[Saved entries]
****

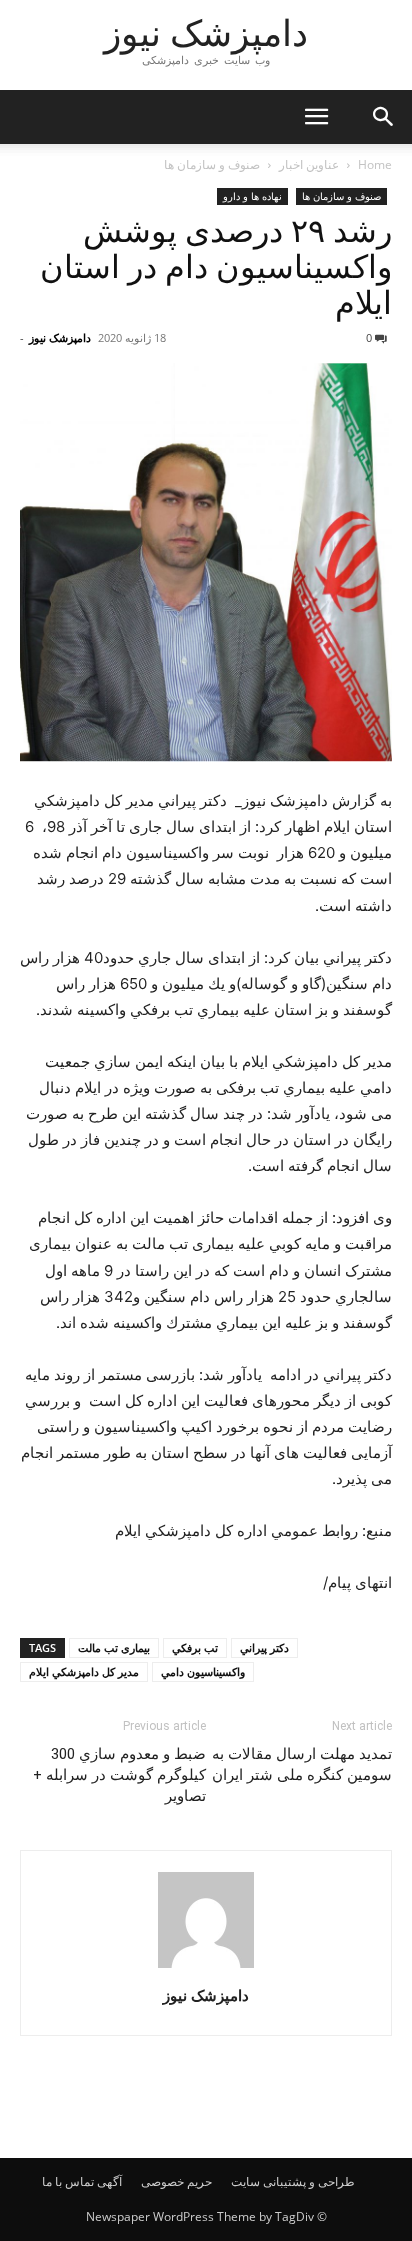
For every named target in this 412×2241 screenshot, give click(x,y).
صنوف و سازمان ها (212, 164)
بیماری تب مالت (114, 1647)
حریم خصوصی (176, 2181)
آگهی (109, 2181)
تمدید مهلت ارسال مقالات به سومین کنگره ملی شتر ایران (302, 1764)
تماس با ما (68, 2181)
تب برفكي (195, 1647)
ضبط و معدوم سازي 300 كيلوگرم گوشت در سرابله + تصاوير (119, 1775)
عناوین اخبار (309, 164)
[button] (316, 117)
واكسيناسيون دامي (203, 1671)
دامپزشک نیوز (60, 337)
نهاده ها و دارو (252, 196)
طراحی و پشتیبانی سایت (293, 2181)
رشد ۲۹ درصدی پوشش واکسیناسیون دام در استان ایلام (216, 267)
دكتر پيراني (264, 1647)
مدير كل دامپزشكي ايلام (84, 1671)
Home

****

→ **WORK REQUIRED**: Print each entry above exactly. The pictures should not be printed.

→ **SOLUTION**:
For every named target in this 412×2241 screenshot, give click(x,y).
صنوف و سازمان ها (212, 164)
بیماری تب مالت (114, 1647)
حریم خصوصی (176, 2181)
آگهی (109, 2181)
تمدید مهلت ارسال مقالات به سومین کنگره ملی شتر ایران (302, 1764)
تماس با ما (68, 2181)
تب برفكي (195, 1647)
ضبط و معدوم سازي 300 كيلوگرم گوشت در سرابله + تصاوير (119, 1775)
عناوین اخبار (309, 164)
[button] (316, 117)
واكسيناسيون دامي (203, 1671)
دامپزشک نیوز (60, 337)
نهاده ها و دارو (252, 196)
طراحی و پشتیبانی سایت (293, 2181)
رشد ۲۹ درصدی پوشش واکسیناسیون دام در استان ایلام (216, 267)
دكتر پيراني (264, 1647)
مدير كل دامپزشكي ايلام (84, 1671)
Home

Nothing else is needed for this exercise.